Q: Good morning,
I have an 8 year old son that resides in the state of Maryland. Me and the mother were never together as a couple, but with a few dealings she became pregnant. I've seen my son twice within the eight year span, and that was when he was just a year old. The mother had been unhappy because I didn't want to be with her. When I call the mother rarely answers and never returns my calls. I've been paying child support since birth. The mother has since moved on going on a few years now and has a father figure for our son. Biologically I have a child that I've been paying child support for, but never see or talk to. My question is can I give up my parental rights and with that, be excluded from any financial responsibility? I currently live in the state of NC.
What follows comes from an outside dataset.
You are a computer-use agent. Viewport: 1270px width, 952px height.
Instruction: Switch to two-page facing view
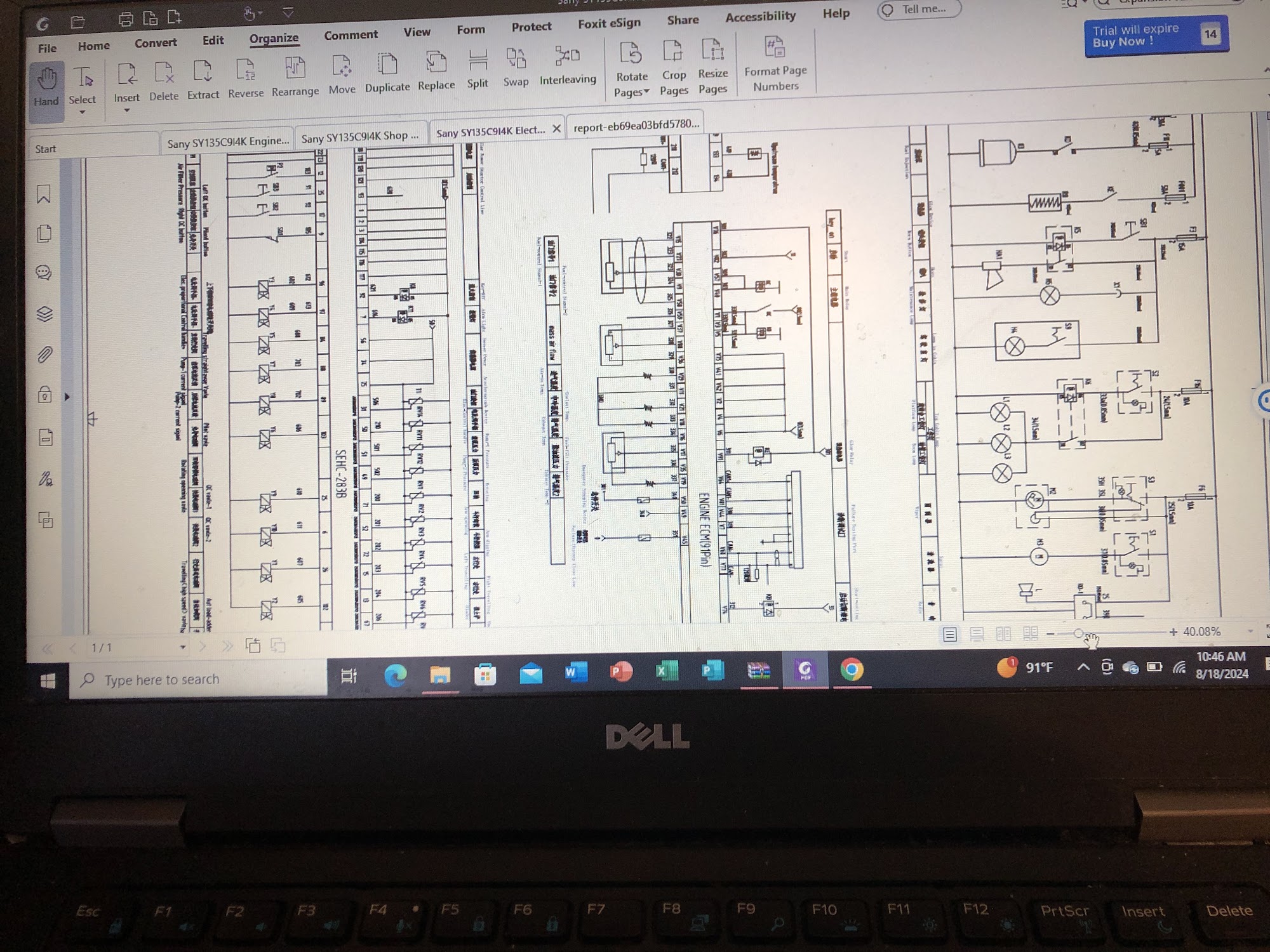(x=1003, y=633)
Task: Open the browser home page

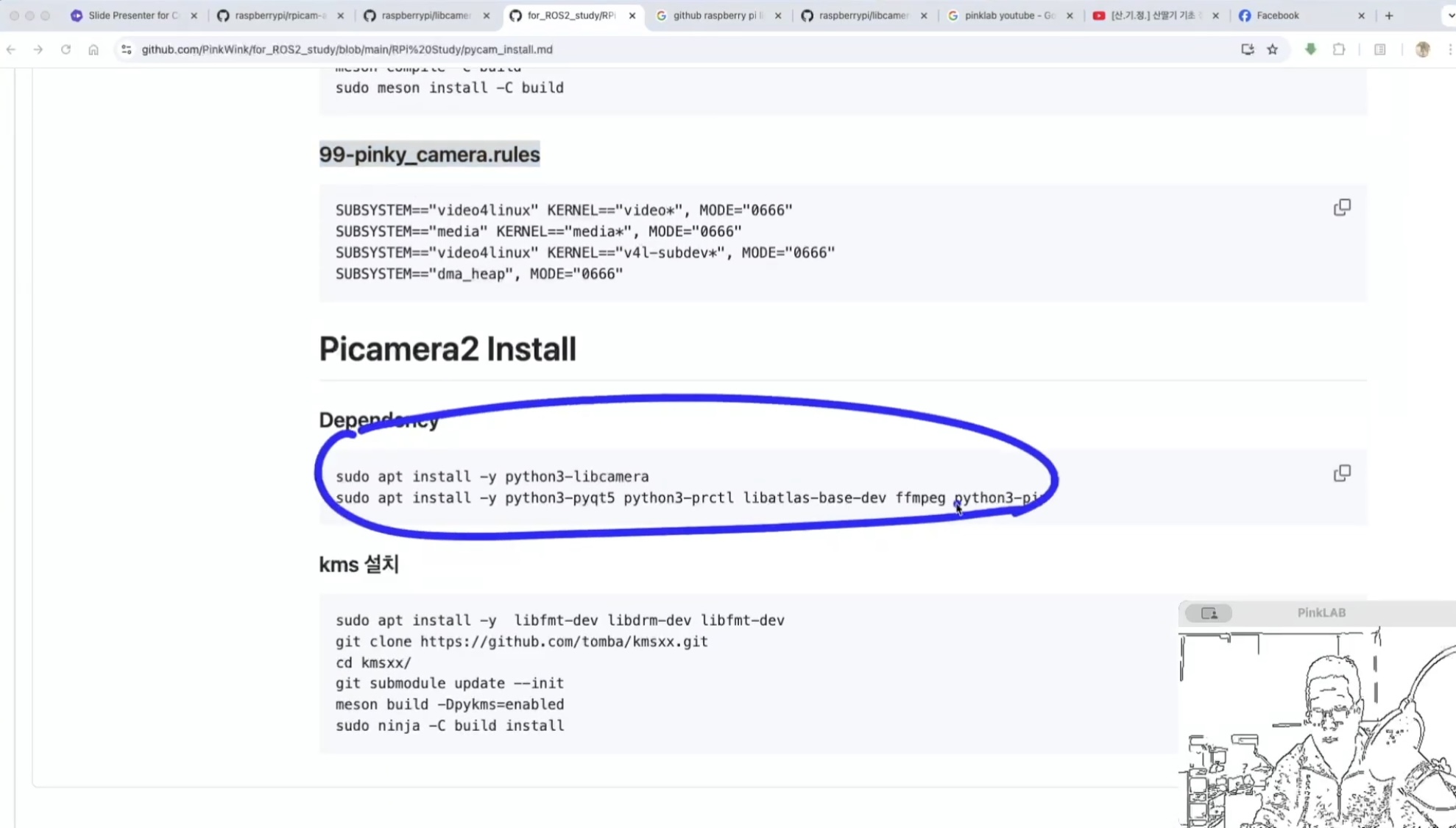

A: No, you cannot do it unilaterally. If the "father figure" and your ex get serious, and get married, and if the father figure decides he would like to adopt your son as his own child, then with your voluntary consent you could allow the adoption and give up your parental rights in that scenario (you cannot be forced to give up your parental rights). Therefore, only in the event of an adoption would you be able to cease to have a legal obligation to pay child support. The adoption can only happen with your and your ex's consent. That would make the "father figure" the legally obligated parent who would have to pay child support if they split up. If you believe they are serious enough to remain as a couple, your coming back into the picture and filing for visitation rights with your son may prompt them to consider that option if that means you would cease trying to have visitation rights. Whether that strategy is a viable one is not something anyone answering on this forum can evaluate. However, given the many years of estrangement, visitation would be allowed only through short (one-two hour) visits maybe once per week, supervised, in a setting the child feels comfortable in, and would likely involve therapy sessions on a weekly basis for the child and potentially family therapy involving you, and the visitation schedule would only grow incrementally from there until your son felt comfortable about meeting and being with you. If you pursue this strategy and your ex and her significant other do not immediately try to get you to consent to an adoption and give up your rights, then you risk causing a lot of emotional damage to your son if you are not serious about developing and maintaining a real relationship with him. And, once you start down this road, you may decide that you want to remain in his life and not give up your parental rights. You would have to retain a family lawyer in Maryland to file for visitation in Maryland where your son resides, then travel here for court appearances and any visititation scheduled between you and your son. That will cost you money. You may also be ordered to pay for all or part of any therapy and counseling sessions ordered by the court to accommodate your coming back into your son's life after so many years. So, if money is the issue, then this may not be what you want to do.